急にものが二重に見えたら…?実は危険かもしれない「複視」について専門医が解説

ドクター備忘録

窪谷 日奈子 窪谷 日奈子

片目で見たら1つに見えるけれど、両目で見るとものが二重に見える。これを「複視」と呼んでいます。片目で二重に見える場合、多くは乱視などの眼科的な病気が考えられます。しかし複視の場合、命に関わる危険なサインかもしれないので注意が必要です。

複視は左右の目の位置が正面からずれていたり、目の動きが悪くなっている時に自覚します。目を動かすときに使う筋肉の異常か筋肉に指令を出す神経の異常で起こります。

原因を探すためには、頭のMRIやCTの検査が必要です。急激に複視が出現した場合、神経を圧迫するような大きな病変、たとえば脳腫瘍、脳梗塞、動脈瘤、血管異常、多発性硬化症などが原因になることがあるからです。他にも重症筋無力症、甲状腺眼症、糖尿病、高血圧、動脈硬化などの症状のひとつとして複視が出現することもあります。

特に注意が必要なものは、脳動脈瘤にともなうもの。動脈瘤が起こりやすい内頸動脈―後交通動脈分岐部の近くに動眼神経が走行しているので、動脈瘤が増大して動眼神経を圧迫するようになると複視が起こるからです。動脈瘤が急速に増大している可能性があります。複視は破裂の兆候とされており、緊急治療の対象となります。

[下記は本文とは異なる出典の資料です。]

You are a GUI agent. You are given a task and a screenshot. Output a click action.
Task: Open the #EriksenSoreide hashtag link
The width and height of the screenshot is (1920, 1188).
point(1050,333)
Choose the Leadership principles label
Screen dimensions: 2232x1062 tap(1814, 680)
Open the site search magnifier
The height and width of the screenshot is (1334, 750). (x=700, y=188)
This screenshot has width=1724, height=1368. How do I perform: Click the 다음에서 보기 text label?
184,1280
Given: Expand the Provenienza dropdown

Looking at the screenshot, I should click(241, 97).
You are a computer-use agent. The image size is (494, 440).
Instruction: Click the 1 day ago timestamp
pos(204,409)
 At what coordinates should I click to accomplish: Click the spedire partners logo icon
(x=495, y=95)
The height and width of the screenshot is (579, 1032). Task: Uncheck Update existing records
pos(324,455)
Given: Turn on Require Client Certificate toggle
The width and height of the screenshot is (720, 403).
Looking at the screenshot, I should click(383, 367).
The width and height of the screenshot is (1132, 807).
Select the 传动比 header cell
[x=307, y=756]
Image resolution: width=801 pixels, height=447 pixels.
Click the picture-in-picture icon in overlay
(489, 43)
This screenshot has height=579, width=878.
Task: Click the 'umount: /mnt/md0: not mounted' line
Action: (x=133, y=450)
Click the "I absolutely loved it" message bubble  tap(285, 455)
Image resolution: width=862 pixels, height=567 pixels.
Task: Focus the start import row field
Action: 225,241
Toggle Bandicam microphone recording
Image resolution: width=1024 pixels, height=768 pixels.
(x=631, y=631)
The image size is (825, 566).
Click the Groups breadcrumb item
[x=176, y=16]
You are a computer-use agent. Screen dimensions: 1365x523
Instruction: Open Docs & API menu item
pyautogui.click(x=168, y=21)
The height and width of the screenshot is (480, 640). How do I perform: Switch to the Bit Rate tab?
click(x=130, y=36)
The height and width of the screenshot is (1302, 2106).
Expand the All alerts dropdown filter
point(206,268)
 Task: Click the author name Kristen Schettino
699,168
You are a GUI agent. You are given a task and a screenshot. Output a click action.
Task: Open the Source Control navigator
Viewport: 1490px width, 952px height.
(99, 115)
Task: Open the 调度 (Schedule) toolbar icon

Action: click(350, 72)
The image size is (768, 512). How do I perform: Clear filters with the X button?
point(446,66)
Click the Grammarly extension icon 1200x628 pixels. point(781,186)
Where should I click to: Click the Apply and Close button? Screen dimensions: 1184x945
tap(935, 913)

急に複視を発症した患者さんは眼科を受診することが多いですが、まずは頭のMRIを撮って緊急の病変がないか確認することが大切です。特に複数の方向に目が動かない、まぶたが下がっている、瞳孔が開いているといった症状は動眼神経麻痺の可能性があり、危険なサインです。

とはいえ頻度として多いのは一時的に血の巡りが悪くなっていたり、糖尿病からくる神経障害です。その場合2~3カ月で自然に治ることもあるので、内科治療を受けながら経過観察することになります。自己判断が難しい病気なので、気がついたらぜひ眼科・脳神経外科を受診してくださいね。